The workplace messaging platform Slack has prided itself on sassy design: a cute logo that animates into a bursts of colours as it loads, a screen that reshuffles like a deck of cards when you change teams. Fine. But now, Slack is outdoing itself, and emojifying the crap out of its chat interface. We don’t need this.

Find the first warning signs in the title of the blog post describing Slack’s new ‘Emoji reaction’ feature: “722 new ways to say ‘I got your message.’” Seven-hundred and twenty-two? Really? Why do I need 722 ways to say ‘OK’, ‘yeah’, or ‘cool’? Typing those universal phrases to my co-workers has been working out just fine erstwhile.

But, ok, let’s entertain the idea that, as Slack explains, its users have long been pining for a new way to ‘like’ messages. You can already star an important message in Slack, but that isn’t publicly visible or intended for communal use. A Facebook-esque ‘Like’ feature would have been the obvious solution, but when you’re the edgiest workspace messaging platform on the internet, rarely do needs call for real innovation.
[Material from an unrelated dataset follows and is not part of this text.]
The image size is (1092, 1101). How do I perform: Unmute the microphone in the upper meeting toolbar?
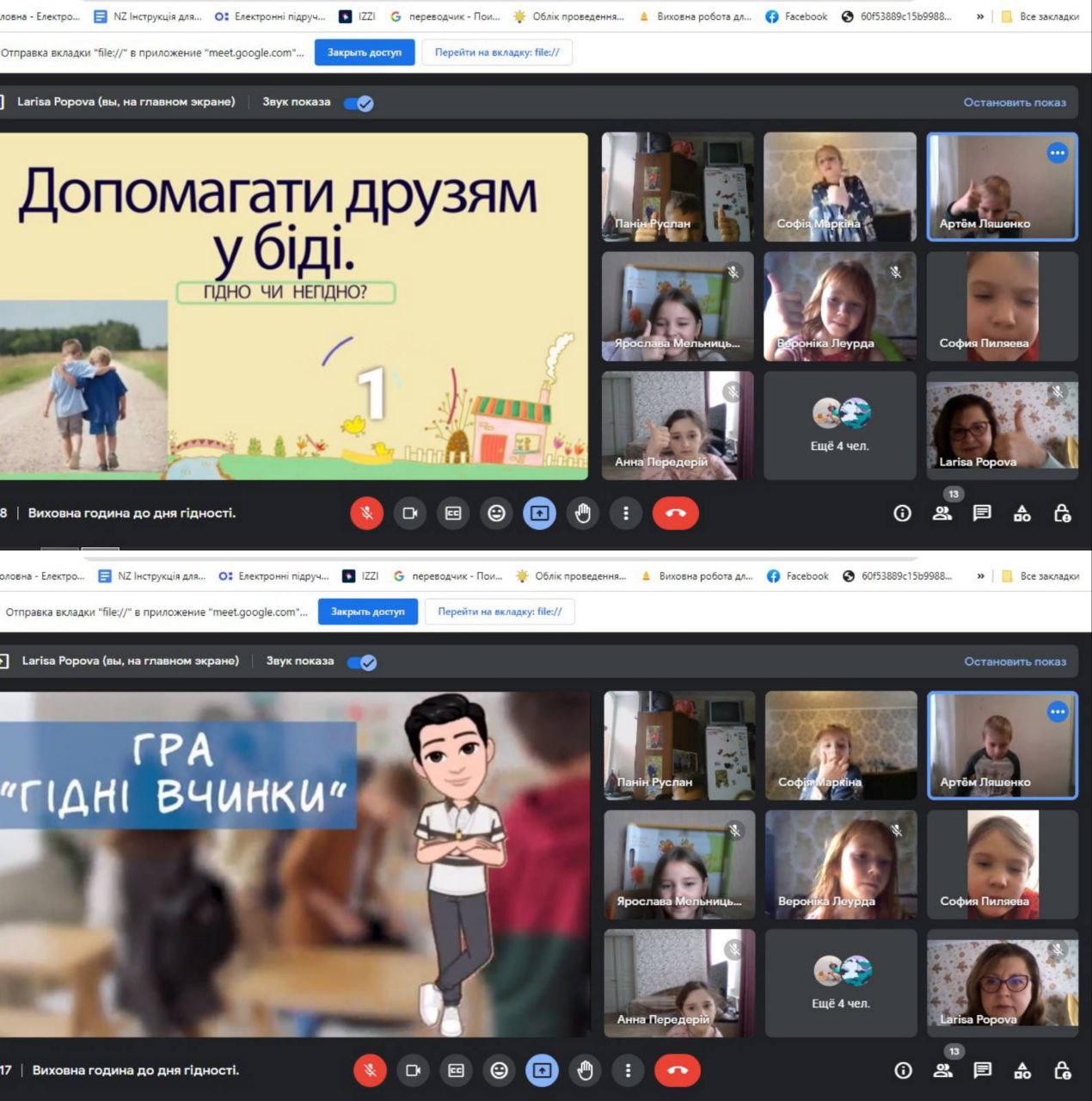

You know, like turds.

Enter the ‘Emoji reaction’, a feature that allows you to ‘tag’ any message with a cute digital icon of your choice. If your fellow Slackers agree with your use of the hamburger emoji on somebody’s ‘brb lunch’ status, they can click on your emoji to add their vote of support. Or they can add a turd, a high-five, a tango-dancer, or whatever other pictorial representation of their thoughts ‘brb lunch’ might inspire.

Basically, we can now draw pictures all over each others’ messages, instead of letting our cluttersome linguistic reactions pile up in the chat.
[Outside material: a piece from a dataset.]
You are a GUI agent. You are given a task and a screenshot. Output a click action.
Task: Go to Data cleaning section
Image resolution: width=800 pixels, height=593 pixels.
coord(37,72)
Thanks Slack, But We Don't Really Need to Vote With Turds

Is this necessary?

At first glance, the space-saving aspect of this idea sounds kinda interesting. Maybe somebody just announced a promotion, and instead of everybody flooding the chat with congratulatory text messages, we’ll all just calmly and tastefully select the thumbs-up emoji. Or maybe, as Slack suggests, we’ll all find ourselves needing to vote on what to name the office coffeemaker, and instead of blurting out our ideas (how improper!) we’ll save precious seconds by clicking on images that somehow represent them.

Thanks Slack, But We Don't Really Need to Vote With Turds

The problem is, this isn’t really reflective of how people actually communicate. Language evolved for a reason: we can express lots of nuance and individuality with it. Maybe you’d rather congratulate your co-worker’s promotion with an inside-joke, a private message, or, oh I don't know, by saying her name, rather than slapping a relatively meaningless yellow thumb on the major life update.

While Slack insists that “with reactions, you can express your joy with an ever-increasing number of emoji in a tidy way,” it’s possible that everyone’s joy won’t quite be transmitted in a tidy little string of animals.

And sorry, but I just don’t buy the sales pitch that this is going to be any more efficient than typing. After spending 30 seconds scanning for the perfect reaction emoji to encapsulate my feelings about Slack’s hot new feature, I realised that two simple words would have sufficed: time sink.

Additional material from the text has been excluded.